*** Material for this exercise ***
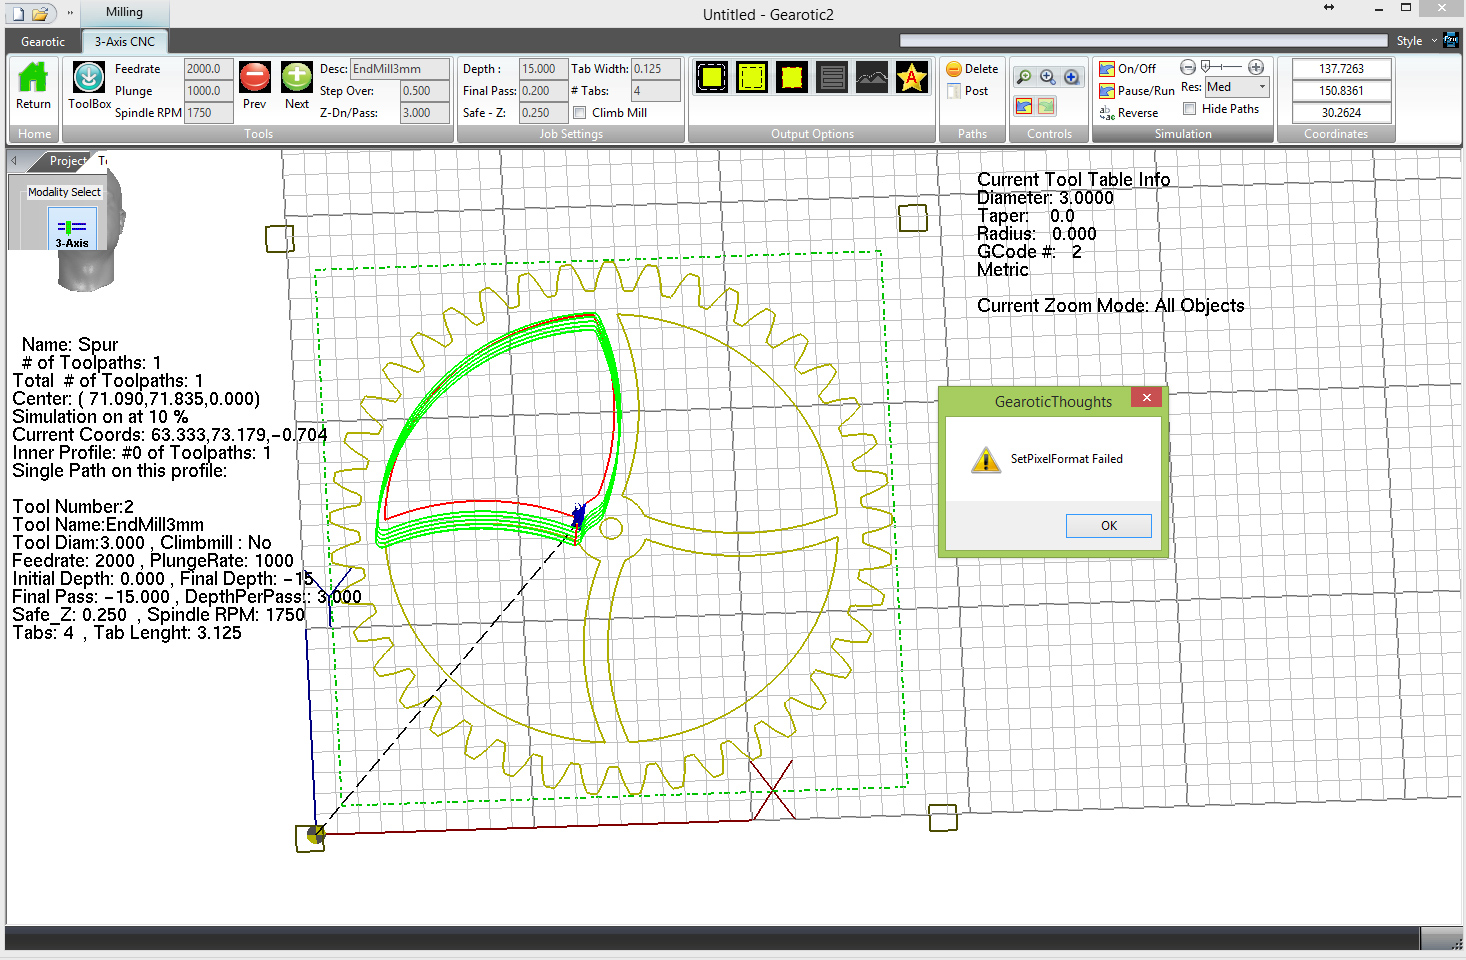Select the star 'A' output option icon
This screenshot has width=1466, height=960.
click(x=911, y=77)
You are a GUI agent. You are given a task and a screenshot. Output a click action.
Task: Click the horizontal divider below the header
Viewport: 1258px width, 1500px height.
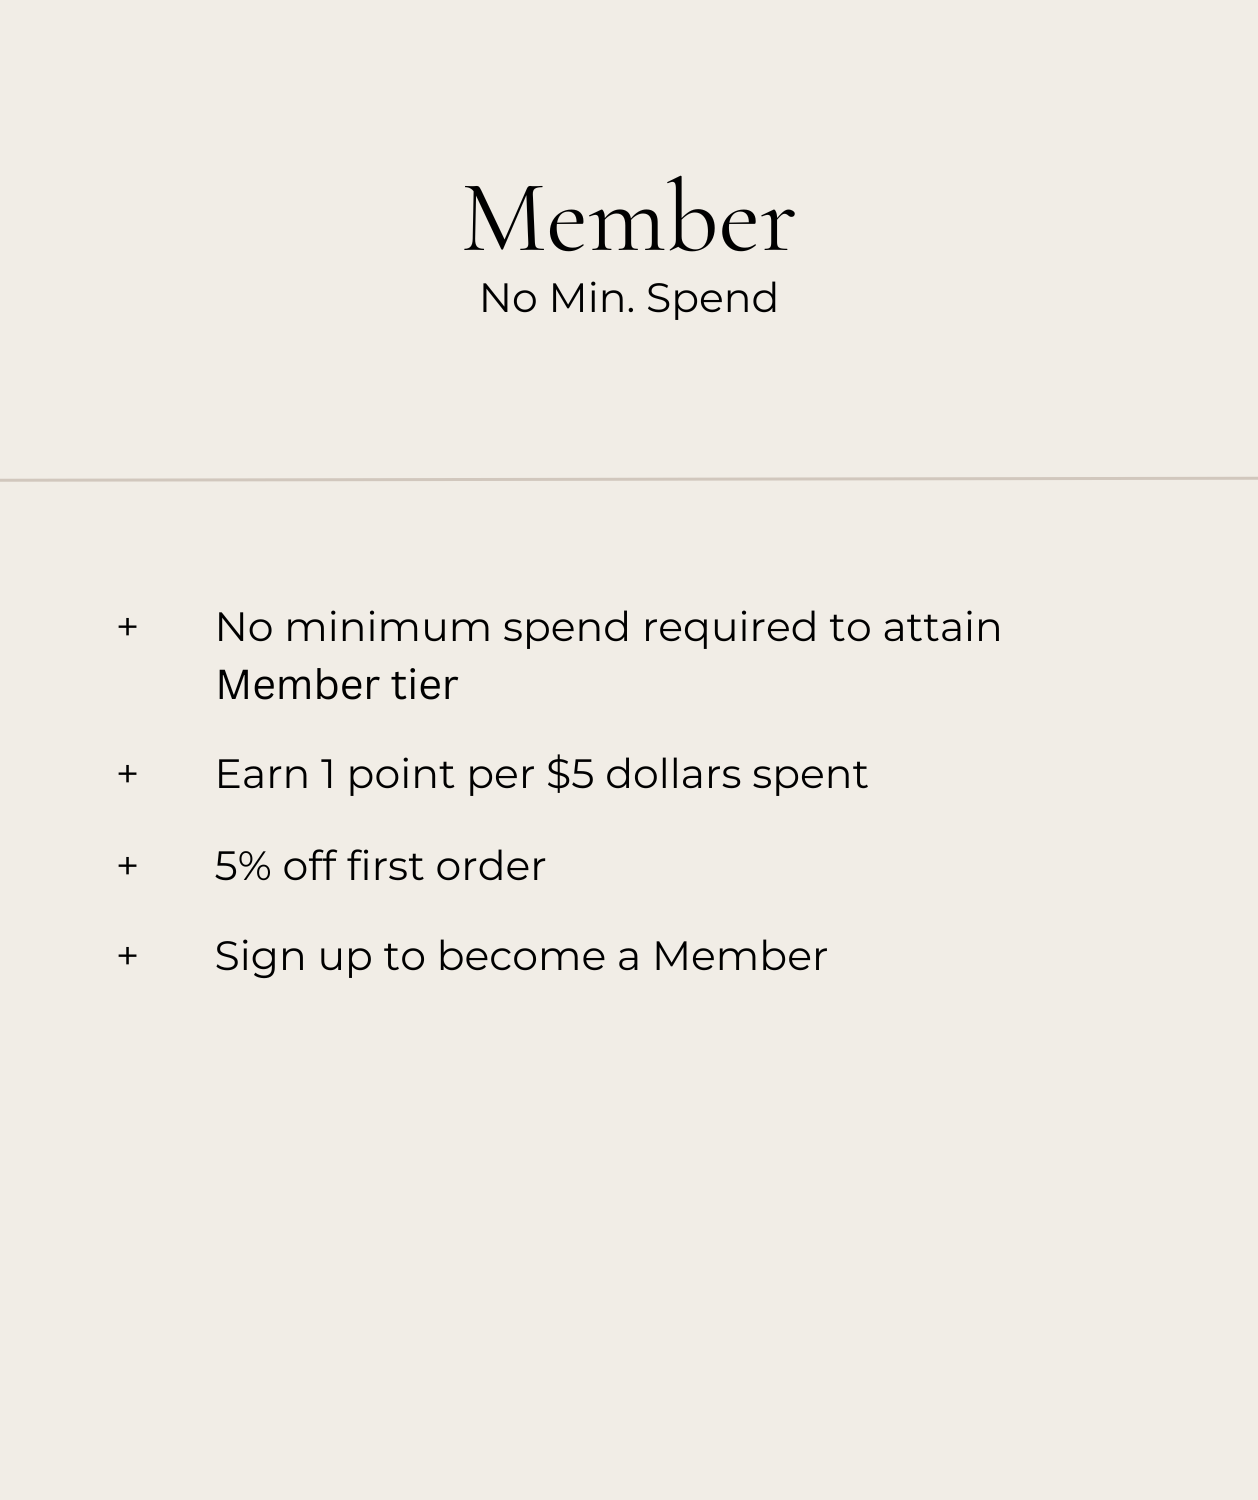coord(629,479)
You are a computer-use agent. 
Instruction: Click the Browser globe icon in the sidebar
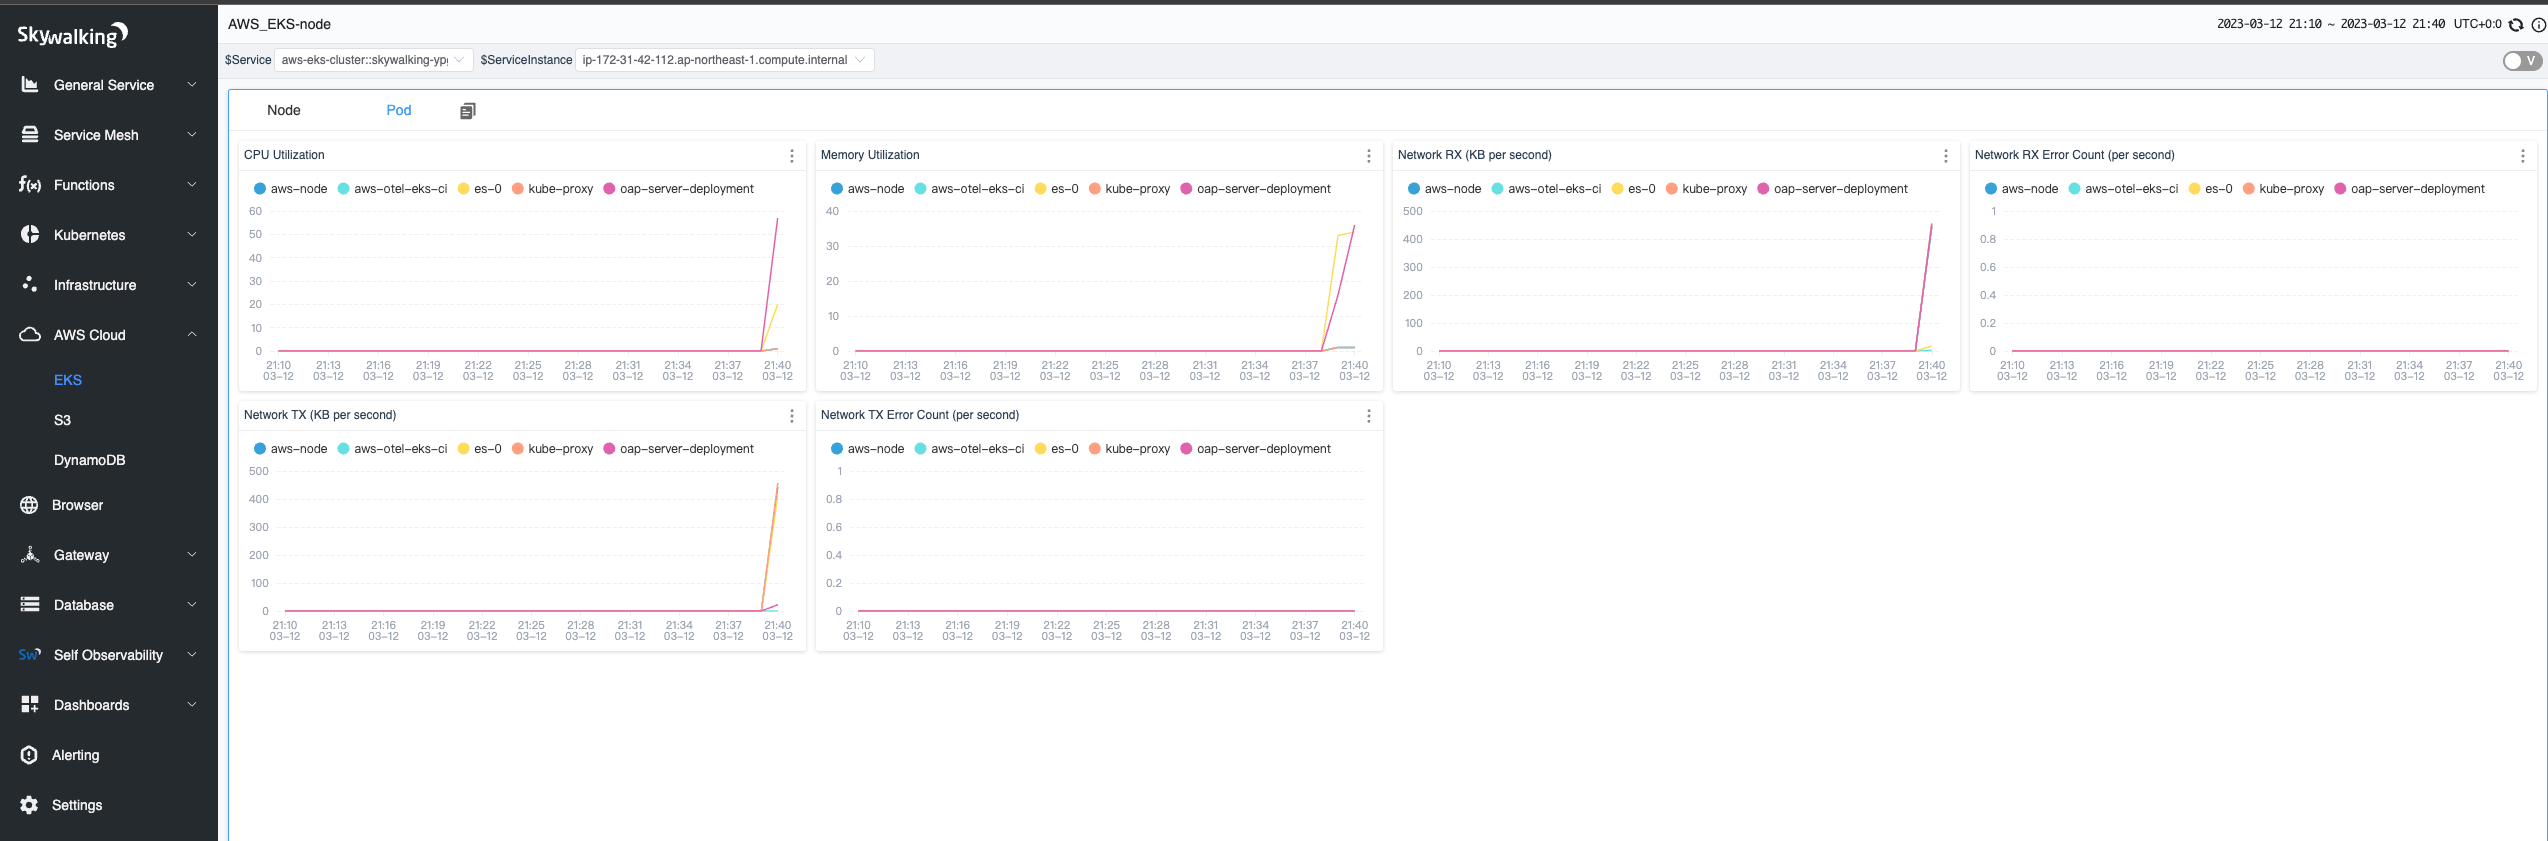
***
▶ [What you need to do]
Can you output every one of the rows above verbatim, with the pictures left out?

▶ [Answer to this task]
Select the star 'A' output option icon
This screenshot has width=1466, height=960.
click(x=911, y=77)
You are a GUI agent. You are given a task and a screenshot. Output a click action.
Task: Click the horizontal divider below the header
Viewport: 1258px width, 1500px height.
coord(629,479)
You are a computer-use agent. 
Instruction: Click the Browser globe icon in the sidebar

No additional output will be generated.